Although the song was marketed as Wynette’s answer to women’s lib, Sherrill laughs, “Women’s lib never entered my mind. Or Tammy’s. Tammy was already liberated. Even in ’68, with her early hits, she continued to drive back and forth to Iuka, Mississippi, where she lived and was a hairdresser. Throughout her career, up until her death in 1998, she always kept up her hairdressing license, in case things went sour: ‘You never know,’ she’d say.”
Although Creedence Clearwater Revival first hit with “Proud Mary” in 1969, Solomon Burke and Ike and Tina also scored hits with it. Sonny Charles, the lead singer of the Checkmates Ltd., whose big hit was “Black Pearl,” recalls that his producer, Phil Spector, told him that he and Perry Botkin Jr. had written an up-tempo gospel version of “Proud Mary” for the Checkmates. Charles was excited by the terrific sound of Spector’s version, and it was supposed to be Charles’ next record, following “Black Pearl.” But, according to Charles, “Spector sat on it, releasing it only in the UK.” Next thing Charles knew, Ike and Tina were performing a version similar to Charles’.

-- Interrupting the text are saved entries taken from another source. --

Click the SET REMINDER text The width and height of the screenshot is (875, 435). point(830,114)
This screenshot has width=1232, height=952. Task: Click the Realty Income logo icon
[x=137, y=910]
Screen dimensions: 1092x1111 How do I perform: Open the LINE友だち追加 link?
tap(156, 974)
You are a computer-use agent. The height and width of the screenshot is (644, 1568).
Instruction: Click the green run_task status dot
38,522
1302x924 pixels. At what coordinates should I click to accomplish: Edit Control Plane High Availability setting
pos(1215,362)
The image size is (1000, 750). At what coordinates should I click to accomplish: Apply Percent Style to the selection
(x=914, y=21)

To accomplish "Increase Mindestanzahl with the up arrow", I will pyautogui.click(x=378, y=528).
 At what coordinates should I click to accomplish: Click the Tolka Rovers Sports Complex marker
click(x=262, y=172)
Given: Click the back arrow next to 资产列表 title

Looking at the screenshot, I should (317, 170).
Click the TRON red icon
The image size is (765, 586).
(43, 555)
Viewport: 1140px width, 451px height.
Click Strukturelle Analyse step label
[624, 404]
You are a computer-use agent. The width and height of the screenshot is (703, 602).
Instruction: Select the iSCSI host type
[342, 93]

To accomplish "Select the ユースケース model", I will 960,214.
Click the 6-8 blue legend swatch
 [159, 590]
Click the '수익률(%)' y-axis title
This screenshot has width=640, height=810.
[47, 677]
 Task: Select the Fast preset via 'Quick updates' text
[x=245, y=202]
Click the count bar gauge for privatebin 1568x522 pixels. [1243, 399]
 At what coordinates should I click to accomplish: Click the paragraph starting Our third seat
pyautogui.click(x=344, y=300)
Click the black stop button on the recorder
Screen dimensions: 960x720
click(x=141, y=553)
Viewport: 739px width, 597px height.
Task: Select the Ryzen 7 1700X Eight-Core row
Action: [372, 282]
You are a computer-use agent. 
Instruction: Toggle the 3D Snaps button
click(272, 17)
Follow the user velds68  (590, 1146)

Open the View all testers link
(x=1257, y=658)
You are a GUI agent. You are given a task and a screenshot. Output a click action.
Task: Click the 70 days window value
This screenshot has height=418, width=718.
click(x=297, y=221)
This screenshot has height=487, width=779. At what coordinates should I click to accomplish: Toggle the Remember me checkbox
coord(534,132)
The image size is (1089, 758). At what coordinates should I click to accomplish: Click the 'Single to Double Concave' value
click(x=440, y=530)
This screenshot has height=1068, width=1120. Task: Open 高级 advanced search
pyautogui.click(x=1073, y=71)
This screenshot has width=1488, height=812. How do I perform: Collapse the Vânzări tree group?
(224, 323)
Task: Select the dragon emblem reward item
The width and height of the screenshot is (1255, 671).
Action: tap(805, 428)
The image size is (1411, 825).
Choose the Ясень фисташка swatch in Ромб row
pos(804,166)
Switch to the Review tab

Creedence frontman John Fogerty recalls the way he wrote the song: “The chord riff was based on the opening of Beethoven’s Fifth Symphony. … I didn’t like how Beethoven had composed it. I preferred hitting the first chord hard for emphasis, not the fourth. When I added rhythm to the chords, the song had the motion of a boat. I had always loved Mark Twain’s writing and the music of Stephen Foster, so I wrote lyrics about a riverboat. … I finished most of the song in two hours.”
Who doesn’t like to listen to musicians tell their stories about the genesis of a song? Or to hear them laugh at the deep meaning that listeners often invest in it when for them it was, well, just a song about a breakup?
Myers’ book has something for everyone, though of course, the greatest disappointment — and that may be too strong a word — is about his choice of these 45 songs. Where are Marvin Gaye and Sam Cooke? The Beatles? Aretha Franklin? Chuck Berry? Carole King? Like any other list of songs, this one will invite and provoke conversation. Perhaps if that happens, Myers will have achieved a small measure of success.
In the end, he throws the question back to us: “What 45 songs would be on your list?”